In the data below, which lines hold the word "Adresse"? Copy them.

Start of Material provided

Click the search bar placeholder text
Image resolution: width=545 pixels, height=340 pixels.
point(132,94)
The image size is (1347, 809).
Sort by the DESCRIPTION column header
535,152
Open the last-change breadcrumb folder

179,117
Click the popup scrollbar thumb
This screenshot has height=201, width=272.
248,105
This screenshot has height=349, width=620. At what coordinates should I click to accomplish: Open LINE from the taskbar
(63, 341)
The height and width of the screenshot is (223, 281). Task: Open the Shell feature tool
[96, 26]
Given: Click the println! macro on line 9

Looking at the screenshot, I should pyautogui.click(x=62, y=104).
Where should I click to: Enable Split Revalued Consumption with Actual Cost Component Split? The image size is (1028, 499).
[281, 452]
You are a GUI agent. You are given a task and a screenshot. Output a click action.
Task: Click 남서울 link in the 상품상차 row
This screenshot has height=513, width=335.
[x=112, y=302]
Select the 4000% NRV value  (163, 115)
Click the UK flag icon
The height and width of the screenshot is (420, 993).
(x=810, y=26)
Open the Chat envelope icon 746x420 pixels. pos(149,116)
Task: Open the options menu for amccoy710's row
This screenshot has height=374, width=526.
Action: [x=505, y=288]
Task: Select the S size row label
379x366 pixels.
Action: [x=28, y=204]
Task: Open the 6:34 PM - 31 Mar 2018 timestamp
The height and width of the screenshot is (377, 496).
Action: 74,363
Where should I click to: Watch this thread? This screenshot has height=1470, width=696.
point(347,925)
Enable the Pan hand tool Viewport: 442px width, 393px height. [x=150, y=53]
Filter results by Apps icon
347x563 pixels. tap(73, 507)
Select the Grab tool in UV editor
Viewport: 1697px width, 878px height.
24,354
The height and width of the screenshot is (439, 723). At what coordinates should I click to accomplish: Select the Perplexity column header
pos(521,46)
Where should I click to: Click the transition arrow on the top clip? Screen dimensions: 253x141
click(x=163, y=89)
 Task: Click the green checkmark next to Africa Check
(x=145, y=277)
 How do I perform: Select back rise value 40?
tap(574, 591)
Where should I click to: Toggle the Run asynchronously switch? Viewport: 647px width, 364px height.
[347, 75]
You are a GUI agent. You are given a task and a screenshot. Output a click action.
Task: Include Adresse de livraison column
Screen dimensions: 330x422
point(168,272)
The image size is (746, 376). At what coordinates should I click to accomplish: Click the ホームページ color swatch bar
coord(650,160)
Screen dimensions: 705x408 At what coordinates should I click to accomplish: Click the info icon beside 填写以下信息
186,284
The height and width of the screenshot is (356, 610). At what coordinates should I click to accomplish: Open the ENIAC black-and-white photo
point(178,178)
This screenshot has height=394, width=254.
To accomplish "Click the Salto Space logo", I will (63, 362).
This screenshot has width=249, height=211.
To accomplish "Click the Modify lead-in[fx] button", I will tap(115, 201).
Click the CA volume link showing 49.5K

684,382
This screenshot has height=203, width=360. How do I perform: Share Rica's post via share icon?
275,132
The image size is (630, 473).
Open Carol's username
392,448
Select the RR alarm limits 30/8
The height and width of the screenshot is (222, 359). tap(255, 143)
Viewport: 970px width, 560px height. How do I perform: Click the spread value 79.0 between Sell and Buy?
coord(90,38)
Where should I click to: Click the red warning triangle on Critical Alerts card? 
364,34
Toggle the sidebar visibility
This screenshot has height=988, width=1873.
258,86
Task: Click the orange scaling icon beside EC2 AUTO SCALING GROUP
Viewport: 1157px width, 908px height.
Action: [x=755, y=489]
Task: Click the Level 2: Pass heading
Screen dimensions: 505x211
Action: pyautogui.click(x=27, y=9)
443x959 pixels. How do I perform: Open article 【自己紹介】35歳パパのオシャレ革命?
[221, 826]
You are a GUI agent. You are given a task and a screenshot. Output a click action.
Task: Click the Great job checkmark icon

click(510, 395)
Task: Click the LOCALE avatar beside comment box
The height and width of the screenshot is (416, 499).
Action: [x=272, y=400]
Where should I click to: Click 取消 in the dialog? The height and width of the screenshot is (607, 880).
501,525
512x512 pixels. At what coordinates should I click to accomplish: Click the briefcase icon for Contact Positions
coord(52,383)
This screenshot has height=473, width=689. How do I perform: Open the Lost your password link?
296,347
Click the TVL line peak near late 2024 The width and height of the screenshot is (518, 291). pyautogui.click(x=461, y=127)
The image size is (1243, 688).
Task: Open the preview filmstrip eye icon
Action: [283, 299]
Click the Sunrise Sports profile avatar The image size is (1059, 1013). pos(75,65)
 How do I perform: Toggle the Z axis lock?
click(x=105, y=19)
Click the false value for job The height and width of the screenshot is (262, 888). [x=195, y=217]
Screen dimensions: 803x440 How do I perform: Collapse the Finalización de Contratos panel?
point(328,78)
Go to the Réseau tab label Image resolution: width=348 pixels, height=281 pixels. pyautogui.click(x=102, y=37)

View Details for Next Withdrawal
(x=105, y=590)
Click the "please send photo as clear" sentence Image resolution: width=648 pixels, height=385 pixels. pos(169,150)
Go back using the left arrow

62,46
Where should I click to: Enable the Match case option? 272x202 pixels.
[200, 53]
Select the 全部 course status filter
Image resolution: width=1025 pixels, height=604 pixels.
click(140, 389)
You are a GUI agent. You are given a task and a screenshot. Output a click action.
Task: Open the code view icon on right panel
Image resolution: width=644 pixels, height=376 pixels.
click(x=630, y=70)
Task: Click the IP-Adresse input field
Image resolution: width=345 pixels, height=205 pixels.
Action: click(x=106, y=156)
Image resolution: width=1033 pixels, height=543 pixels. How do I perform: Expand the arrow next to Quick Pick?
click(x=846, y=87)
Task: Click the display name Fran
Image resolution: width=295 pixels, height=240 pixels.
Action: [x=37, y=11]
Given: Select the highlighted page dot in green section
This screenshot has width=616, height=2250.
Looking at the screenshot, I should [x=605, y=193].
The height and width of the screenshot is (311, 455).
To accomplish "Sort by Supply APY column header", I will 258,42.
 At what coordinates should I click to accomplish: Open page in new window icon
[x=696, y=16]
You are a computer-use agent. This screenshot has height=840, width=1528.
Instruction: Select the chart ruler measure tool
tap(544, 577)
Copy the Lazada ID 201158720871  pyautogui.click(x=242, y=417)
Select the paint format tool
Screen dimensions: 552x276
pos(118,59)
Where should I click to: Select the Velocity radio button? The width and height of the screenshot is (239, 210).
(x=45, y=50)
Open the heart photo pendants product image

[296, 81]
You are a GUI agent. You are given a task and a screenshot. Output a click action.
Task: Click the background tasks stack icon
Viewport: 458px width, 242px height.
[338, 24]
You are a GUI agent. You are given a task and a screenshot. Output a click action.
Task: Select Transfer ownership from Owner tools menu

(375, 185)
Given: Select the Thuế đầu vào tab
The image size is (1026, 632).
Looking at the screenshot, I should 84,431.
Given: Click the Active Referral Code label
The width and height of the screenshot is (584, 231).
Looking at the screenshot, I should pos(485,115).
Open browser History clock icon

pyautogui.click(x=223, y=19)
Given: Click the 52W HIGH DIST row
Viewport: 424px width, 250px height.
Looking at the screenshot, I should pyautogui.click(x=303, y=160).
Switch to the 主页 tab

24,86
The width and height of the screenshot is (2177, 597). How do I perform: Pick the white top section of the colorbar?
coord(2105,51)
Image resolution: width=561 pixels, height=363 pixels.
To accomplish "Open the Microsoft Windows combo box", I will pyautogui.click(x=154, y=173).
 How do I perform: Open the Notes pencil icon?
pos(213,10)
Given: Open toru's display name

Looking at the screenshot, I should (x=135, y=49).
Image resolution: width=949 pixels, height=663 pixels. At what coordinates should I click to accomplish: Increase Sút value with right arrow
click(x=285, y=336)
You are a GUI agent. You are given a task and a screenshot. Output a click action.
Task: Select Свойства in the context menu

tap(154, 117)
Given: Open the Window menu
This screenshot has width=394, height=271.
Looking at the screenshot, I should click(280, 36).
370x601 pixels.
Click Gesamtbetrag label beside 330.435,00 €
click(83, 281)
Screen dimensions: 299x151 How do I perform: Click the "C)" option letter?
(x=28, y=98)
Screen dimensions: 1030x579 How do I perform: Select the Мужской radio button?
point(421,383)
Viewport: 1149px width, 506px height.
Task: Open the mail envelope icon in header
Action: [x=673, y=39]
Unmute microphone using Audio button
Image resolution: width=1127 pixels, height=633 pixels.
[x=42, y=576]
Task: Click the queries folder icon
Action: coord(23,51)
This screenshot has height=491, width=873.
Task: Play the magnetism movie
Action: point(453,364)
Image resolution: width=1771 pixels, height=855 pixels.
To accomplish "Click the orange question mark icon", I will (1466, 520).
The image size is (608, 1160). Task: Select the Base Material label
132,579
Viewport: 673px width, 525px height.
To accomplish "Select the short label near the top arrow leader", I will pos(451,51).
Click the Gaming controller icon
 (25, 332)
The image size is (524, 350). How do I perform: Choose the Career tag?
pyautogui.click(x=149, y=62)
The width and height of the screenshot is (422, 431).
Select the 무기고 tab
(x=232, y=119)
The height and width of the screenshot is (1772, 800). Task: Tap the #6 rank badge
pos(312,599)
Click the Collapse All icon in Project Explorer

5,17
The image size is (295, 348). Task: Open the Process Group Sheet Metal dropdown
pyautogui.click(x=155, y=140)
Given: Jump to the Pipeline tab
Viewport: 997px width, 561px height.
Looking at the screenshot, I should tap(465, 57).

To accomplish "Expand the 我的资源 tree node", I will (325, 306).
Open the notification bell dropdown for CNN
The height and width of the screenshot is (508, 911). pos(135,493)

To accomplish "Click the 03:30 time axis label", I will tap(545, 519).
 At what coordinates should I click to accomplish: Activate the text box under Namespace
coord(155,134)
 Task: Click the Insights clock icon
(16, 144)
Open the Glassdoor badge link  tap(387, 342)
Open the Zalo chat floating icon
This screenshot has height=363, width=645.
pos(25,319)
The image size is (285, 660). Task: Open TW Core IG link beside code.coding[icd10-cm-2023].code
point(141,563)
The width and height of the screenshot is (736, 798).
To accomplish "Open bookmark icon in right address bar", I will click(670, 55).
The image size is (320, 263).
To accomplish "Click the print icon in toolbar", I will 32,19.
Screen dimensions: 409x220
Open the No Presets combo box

End of Material provided

Response area:
Task: Include Adresse de livraison column
Task: Click the IP-Adresse input field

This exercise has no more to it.